Cuando salimos de la cueva éramos amigos otra vez con el Chirigüe. Pero estábamos pensando que si ya toda la población sabía de la muerte del Chato, nos iban a hacer tantas preguntas por haberlo enterrado que era mejor desenterrarlo.

 

Así que nos fuimos a la población y derechito al basural para que nadie nos viera.

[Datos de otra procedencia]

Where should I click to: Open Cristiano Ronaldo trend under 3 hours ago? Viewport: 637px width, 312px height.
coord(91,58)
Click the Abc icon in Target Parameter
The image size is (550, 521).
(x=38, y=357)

Como el sol estaba muy fuerte, el olor era bastante terrible, pero con una mano nos agarramos las narices y con la otra escarbamos.

Lo que pasó es que el Chato había desaparecido. No estaba en ninguna parte...

Este era un misterio. O sea que alguien se lo habría robado.

Caramba que robarse un muerto es mucho peor que robarse un vivo. Y no podía ser el Bonito porque iba en viaje quien sabe si a Europa. Y tampoco la Roja, porque estaba llorando a gritos en la puerta de su rancho. Y don Orocimbo estaba apagando el incendio. Entonces, ¿quién?